How can writing—and particularly creative writing—help people on their journey toward self-authorship?

Kathy Flann: I think a creative writing workshop is the one place where students really do make their own decisions about the work they produce. Typically, faculty are most sincere in those classes about the carte blanche to make the work what they want it to be, and students sense that sincerity. They know the work is “real” in the sense that it could potentially be read by people just like them—fans of fiction. So they take the work of craft very seriously. They think of themselves as “real” writers in ways they may not in other disciplines.

Joselyn Lewis: I think writing can be supportive of our process of identity development and self-authorship in a number of ways. Writing can create space to slow down.

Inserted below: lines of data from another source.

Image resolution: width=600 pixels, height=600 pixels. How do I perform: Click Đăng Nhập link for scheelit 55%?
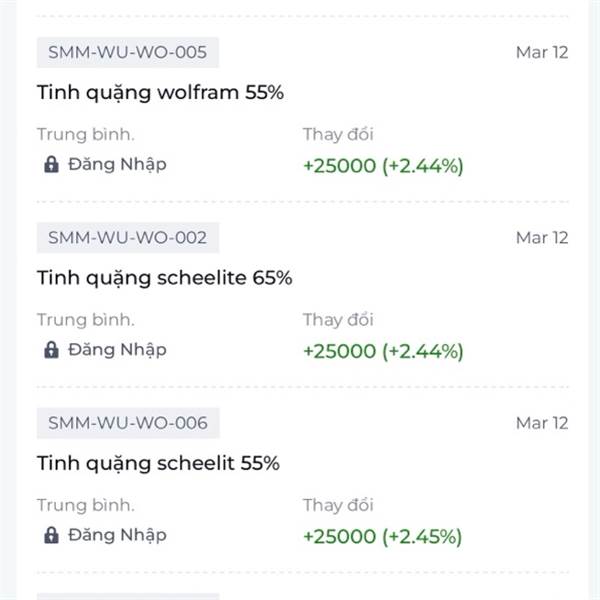(117, 534)
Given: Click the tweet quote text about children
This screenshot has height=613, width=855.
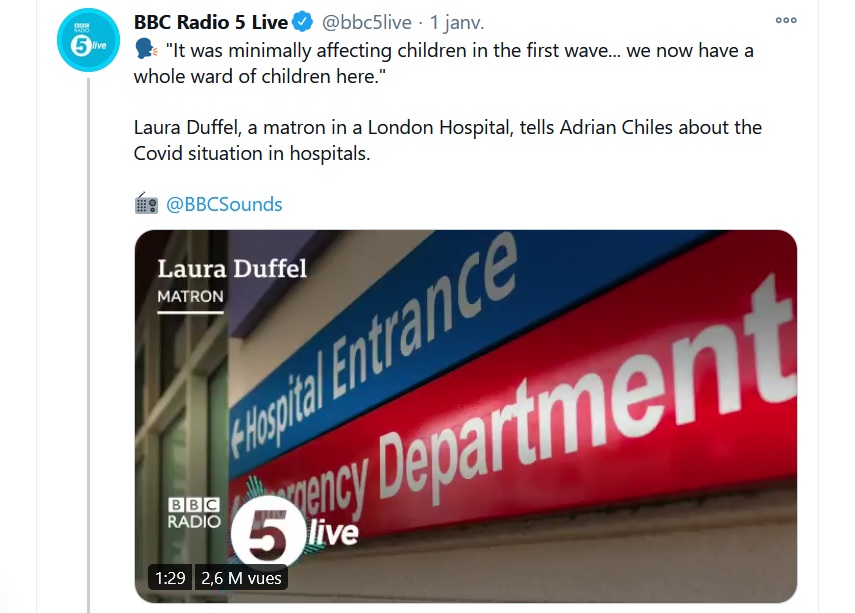Looking at the screenshot, I should point(444,63).
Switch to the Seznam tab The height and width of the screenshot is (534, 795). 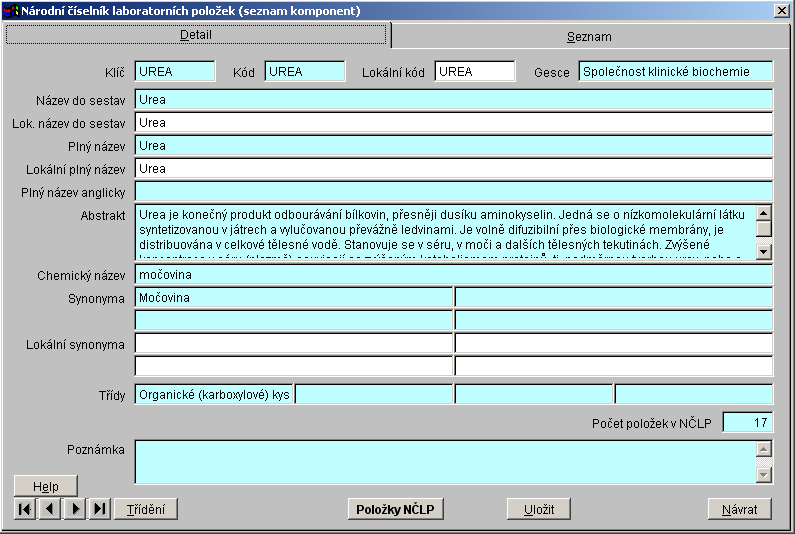point(589,36)
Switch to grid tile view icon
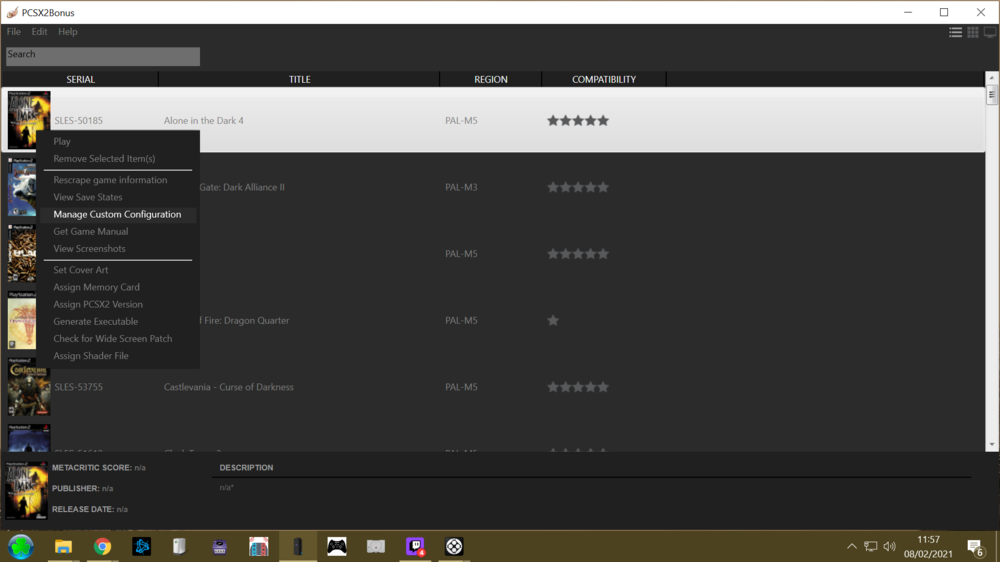 (973, 32)
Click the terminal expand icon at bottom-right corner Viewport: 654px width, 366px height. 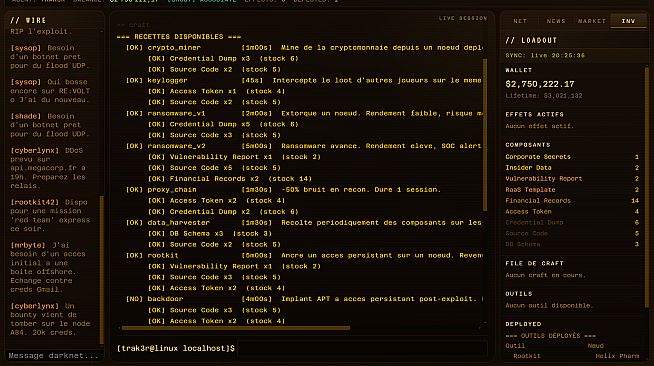[482, 326]
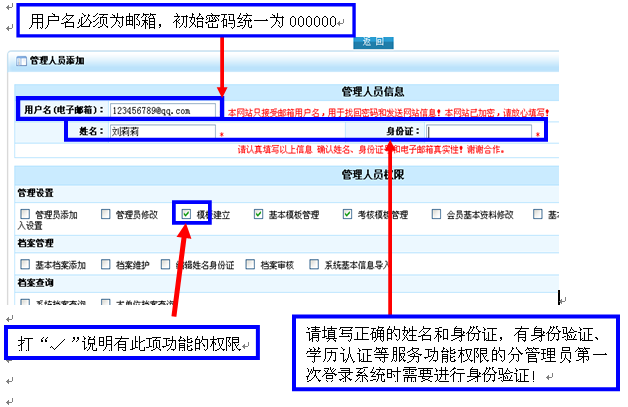Uncheck the 考核模板管理 checkbox
628x407 pixels.
coord(348,214)
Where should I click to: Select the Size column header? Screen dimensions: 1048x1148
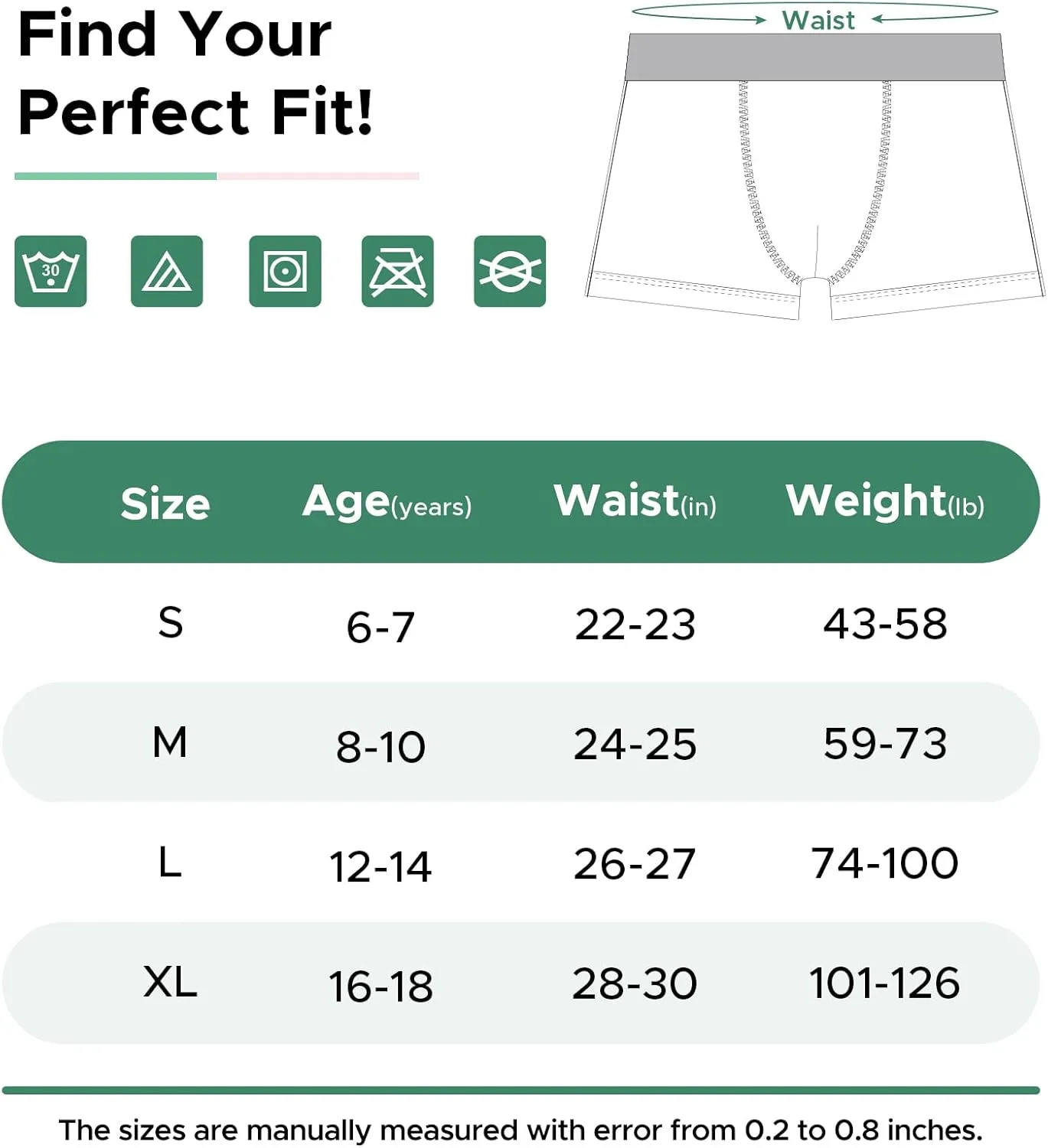165,504
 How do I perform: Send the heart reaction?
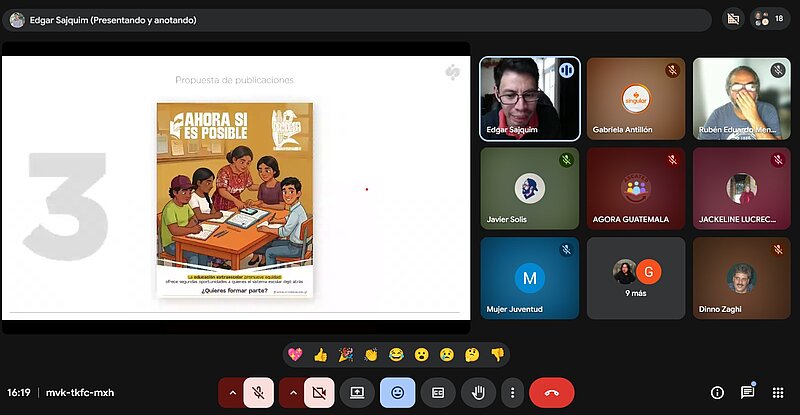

That change in pace between writing and other ways we might communicate about ourselves and interact with others allows for a space that is more conducive to self-reflection and self-analysis. Also, writing, and perhaps creative writing in particular, requires an attention to voice in a way that often encourages the writer to work on finding their voice, recognizing and owning what kind of voice one has and how one wants to use it.

David Ebenbach: Some writing is direct self-authorship. For example, memoir and poetry can be places where you try to get a grip on your own story and make sense of it, and come to conclusions about it. It’s almost the same case with fiction and playwriting if it’s thinly veiled autobiography. But that’s just the obvious stuff. Even fiction that has no direct correspondence to your own life can spur the process of self-authorship. Maybe you drop a character into a moral conundrum and work them through it and, in so doing, discover how you feel about that situation; maybe you just can’t stop writing about loss (or connection, or faith, or struggle, or whatever it is); maybe you let characters do things you would never dare to do (or think you would never dare to do). In each case you learn something about what matters to you. Writing allows you to talk about the world, or a world, anyway, and then you learn—by comparison, by contrast—about your own world.

West Moss: I think I answer this below.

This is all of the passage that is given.